» **Required work**: An exact reproduction of all the data is needed, with no images in it.

(Collected data)
★ ★ ★ ★

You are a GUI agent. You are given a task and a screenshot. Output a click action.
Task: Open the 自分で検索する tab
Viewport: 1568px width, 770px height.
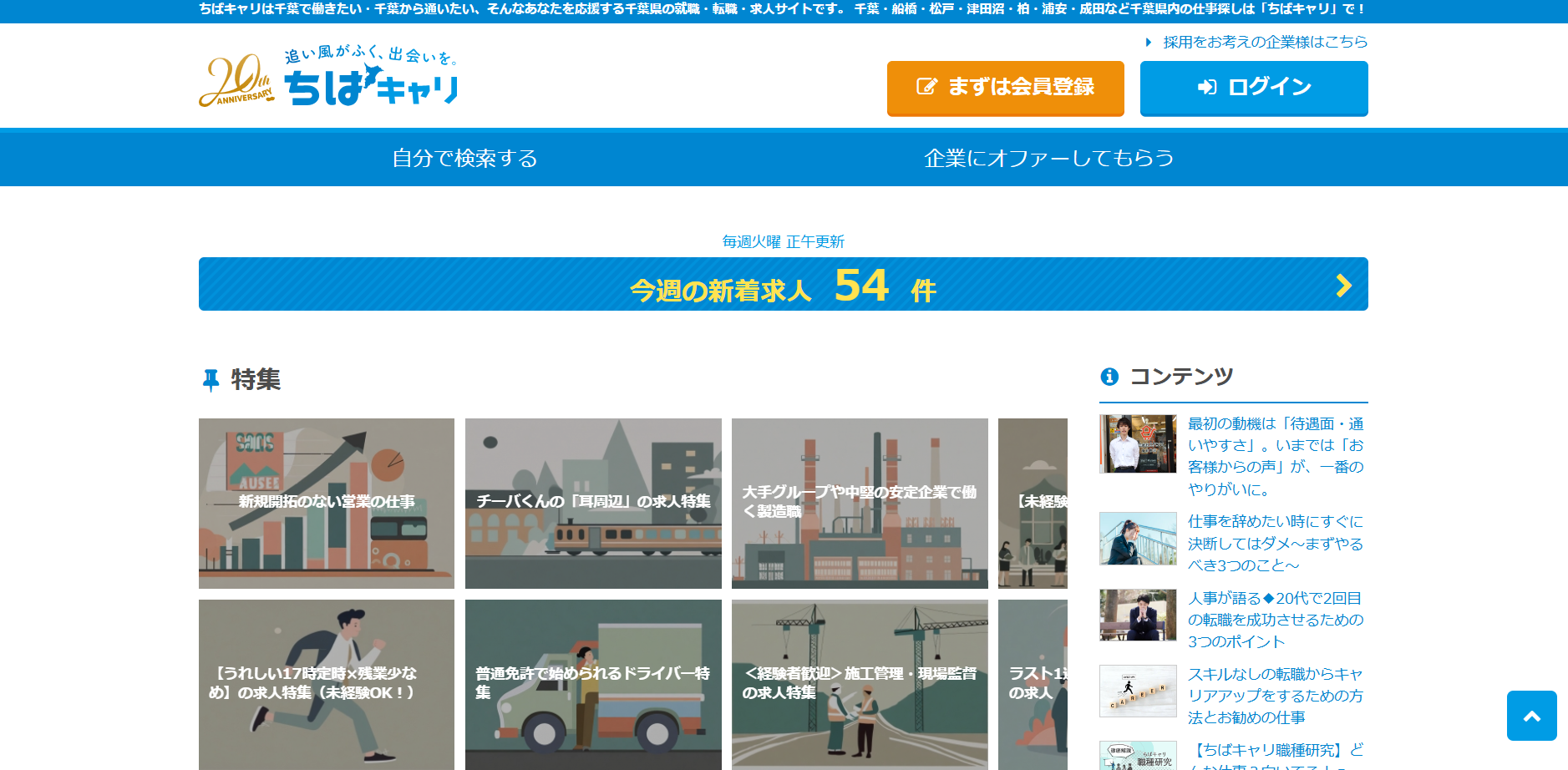point(464,158)
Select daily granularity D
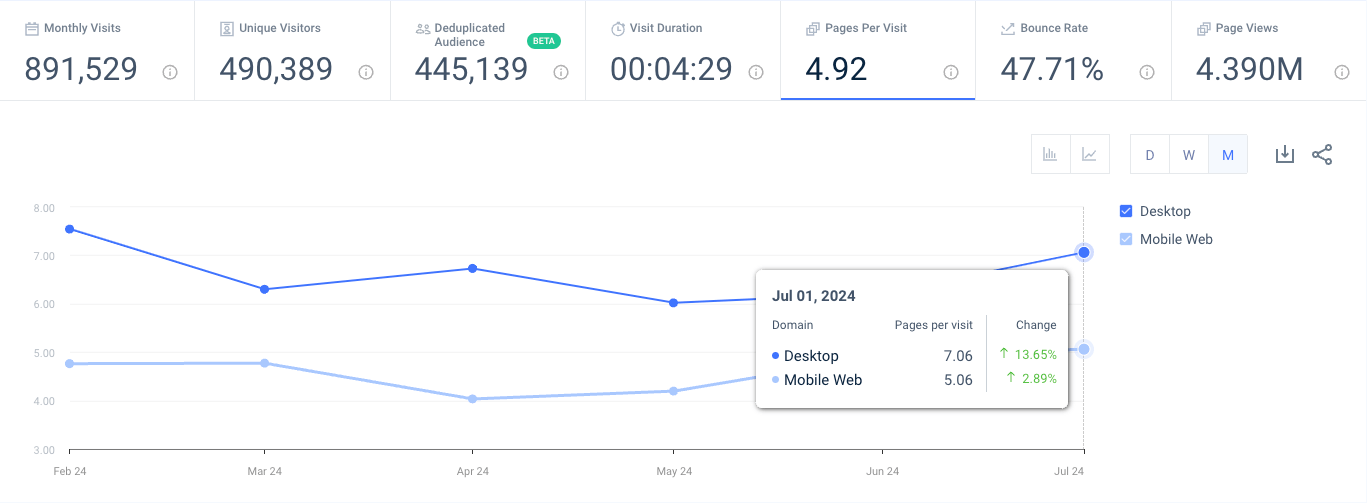1367x503 pixels. click(1150, 155)
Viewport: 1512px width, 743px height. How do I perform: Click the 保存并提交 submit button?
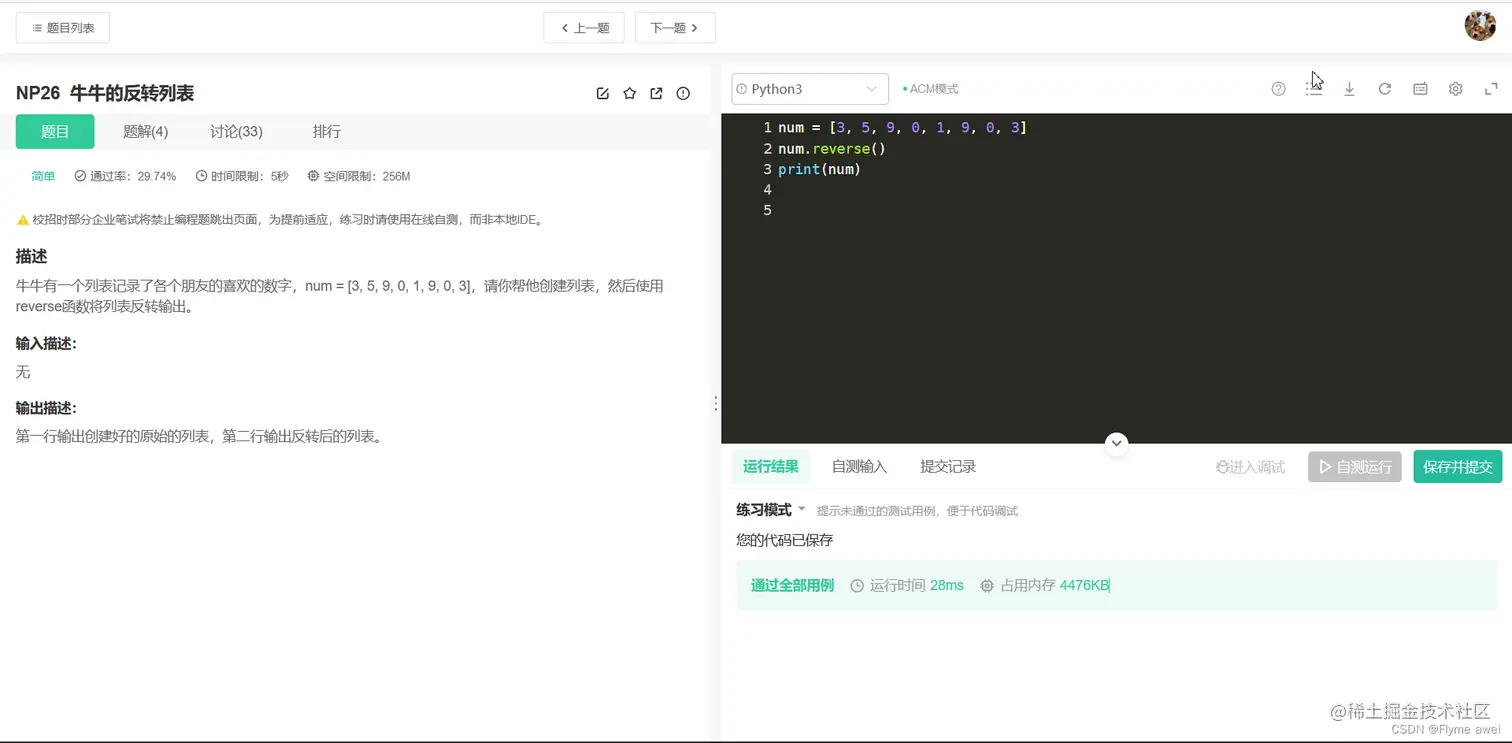1457,466
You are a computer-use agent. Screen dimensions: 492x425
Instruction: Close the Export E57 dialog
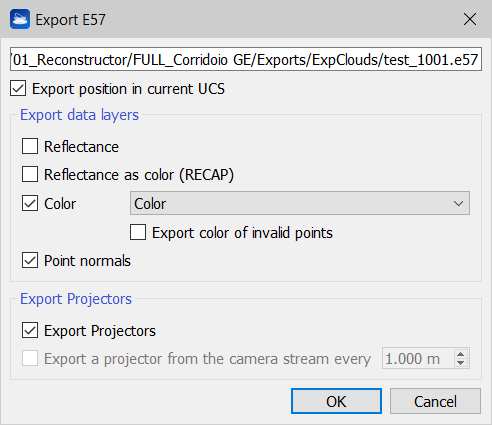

★ ★ ★ ★

» **Response below**:
You are a GUI agent. You are given a task and a screenshot. Output a click action.
Task: Open the 自分で検索する tab
Viewport: 1568px width, 770px height.
point(464,158)
Select daily granularity D
1367x503 pixels. click(1150, 155)
Viewport: 1512px width, 743px height. How do I perform: Click the 保存并提交 submit button?
1457,466
You are a computer-use agent. Screen dimensions: 492x425
Instruction: Close the Export E57 dialog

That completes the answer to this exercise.